I found a super simple bug in Mac "Share To Email" Feature! You need to look into your URL encoding!

tuna_hp

Hi 1Password developers,

I am a new software developer myself and I was excited to find a bug that I would know how to fix.

I went to share a password by email, which I understand works differently in recent versions of 1Password (you no longer encrypt the email message).

However, I noticed that when my password share message popped up in a Chrome Gmail window, that the actual password was cut short. It didn't display the full password that was in the 1Password client, only the first few characters. Upon closer inspection I noticed that the character that the email choked on was "+" symbol.

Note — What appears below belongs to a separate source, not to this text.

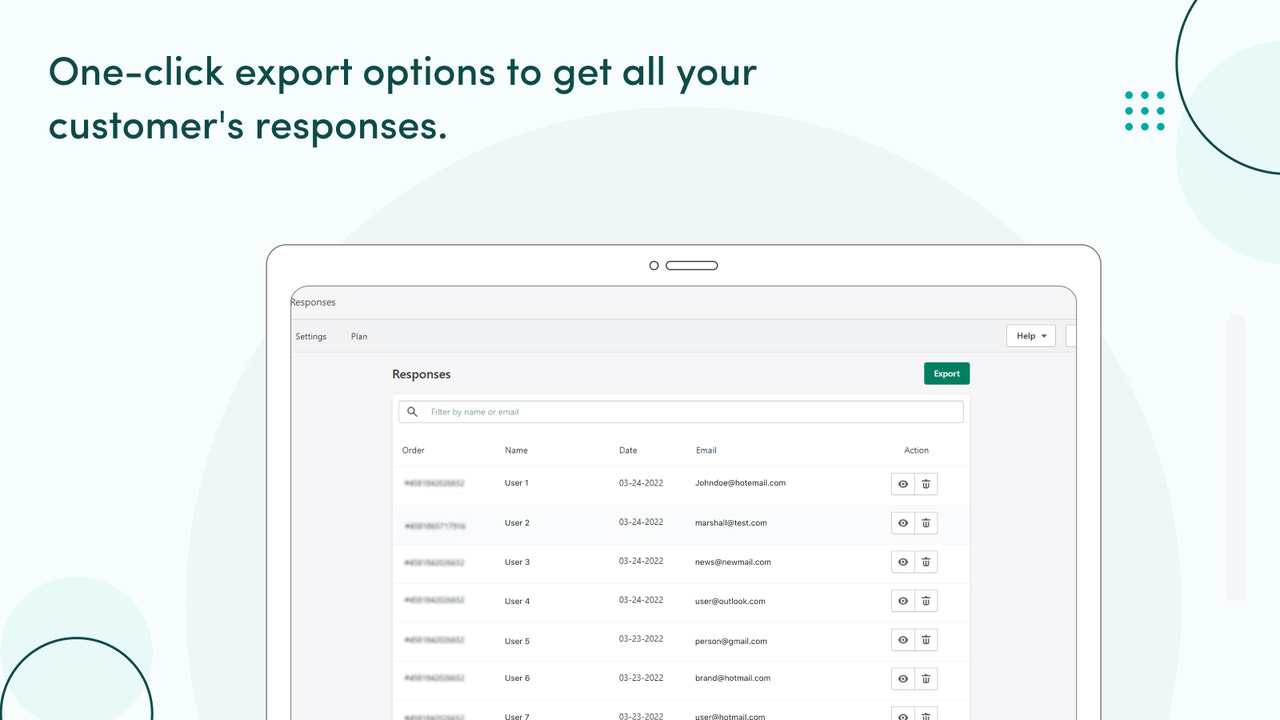Open the Plan menu
Viewport: 1280px width, 720px height.
point(359,336)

To me, with a little experience programming links that generate pre-formatted emails using mailto:, and with similar features that also use URL encoding like pre-formatted share messages for Facebook and Twitter, this tells me that there's something wrong with your URL encoding, or possibly that you have to account for escaping special characters.

My recommended fix would include adding tests that verify the results of the email output including a variety of special characters.

If you email me at the address associated with this account, I'll provide my Github handle and you can credit me on your branch.

---

1Password Version: 6.3.2
Extension Version: Not Provided
OS Version: OS X 10.11.6
Sync Type: Not Provided

ag_kevin

Hi @tuna_hp ,

At first glance, it looks like you are correct. The URL to add the item to 1Password appears to be properly encoded, but the entire content itself is not. The most common mail app is Mail, of course, and it accepts the unencoded + ok, but it appears Thunderbird, and obviously, a Chrome GMail window, does not.

Thanks for taking the time to report this. I have raised issue OPM-4375 in our tracking database. I don't have an exact date when it will be fixed, but it is posted in the database now so it will be looked at.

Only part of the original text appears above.